─── Data supplied ───
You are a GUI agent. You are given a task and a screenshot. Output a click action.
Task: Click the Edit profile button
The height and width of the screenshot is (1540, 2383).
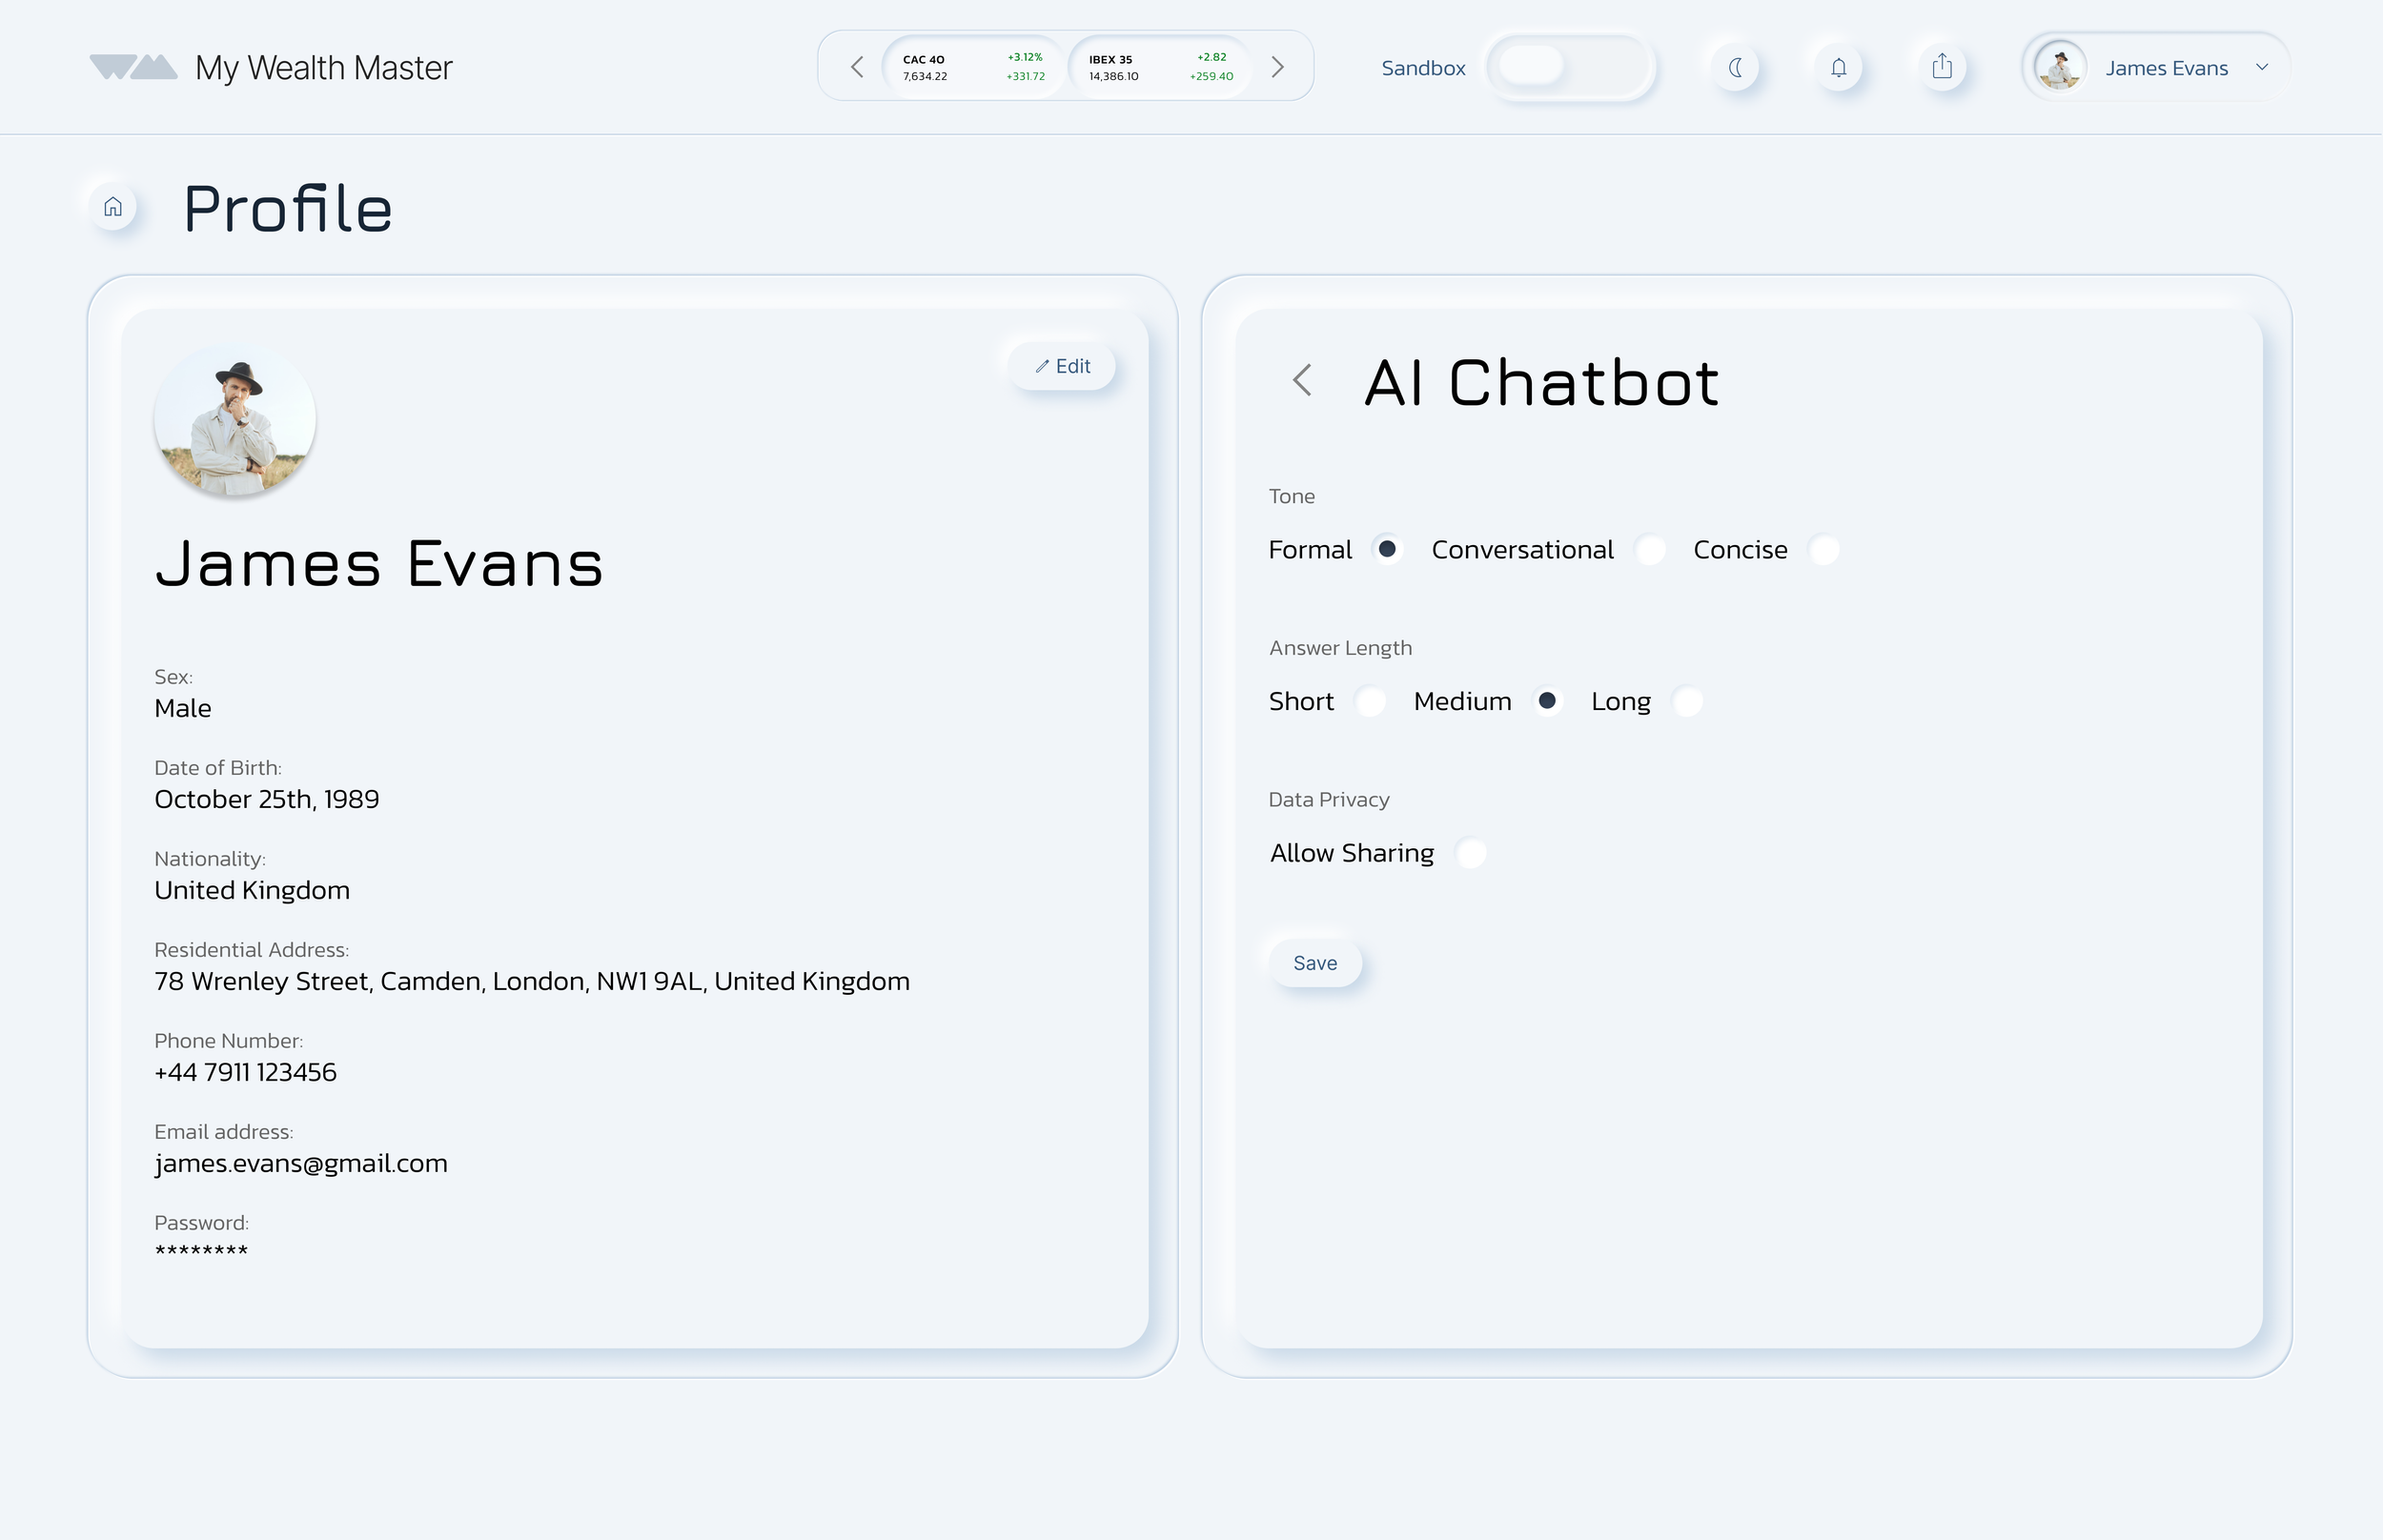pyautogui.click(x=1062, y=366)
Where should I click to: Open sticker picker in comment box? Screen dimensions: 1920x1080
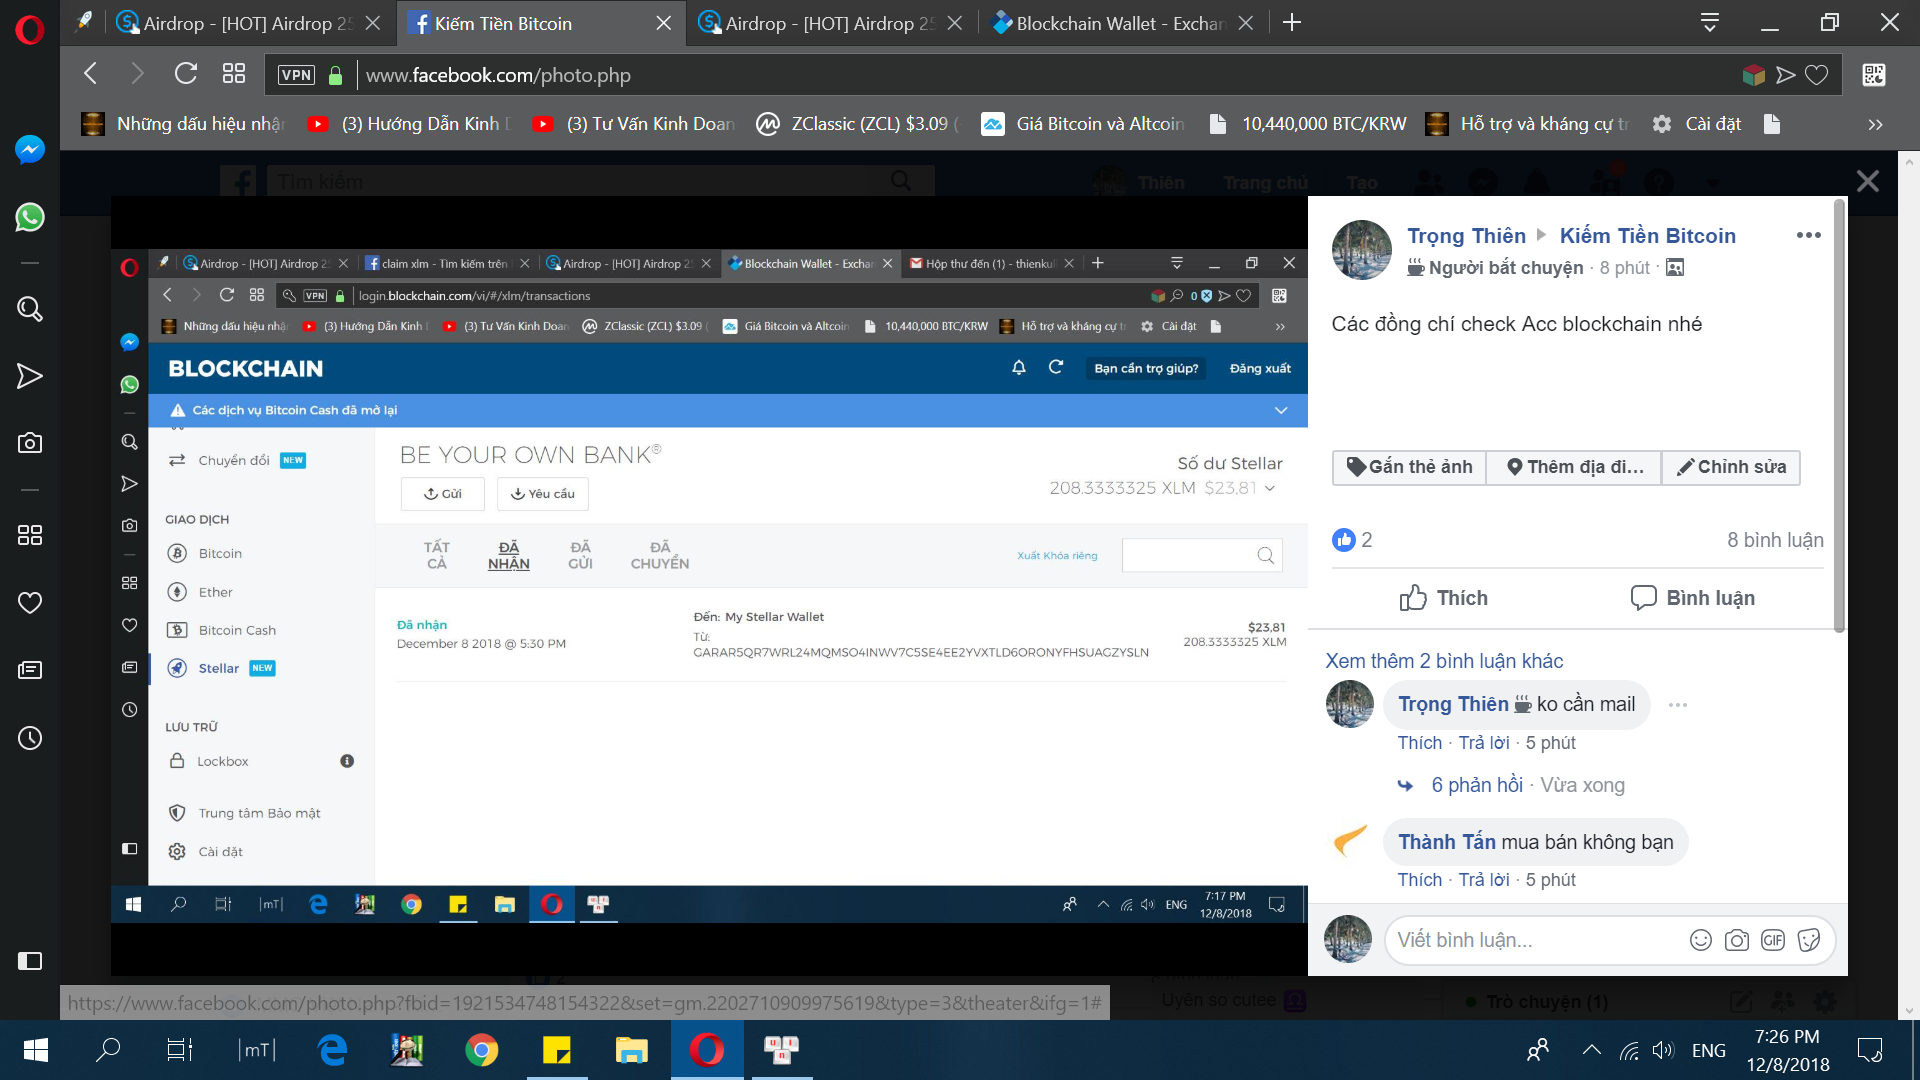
───
Assignment: Reproduce each entry above word for word. Pictures are not part of the copy.

Response area:
You are a GUI agent. You are given a task and a screenshot. Output a click action.
Task: Click the Edit profile button
The height and width of the screenshot is (1540, 2383).
pyautogui.click(x=1062, y=366)
Where should I click to: Open sticker picker in comment box? Screen dimensions: 1920x1080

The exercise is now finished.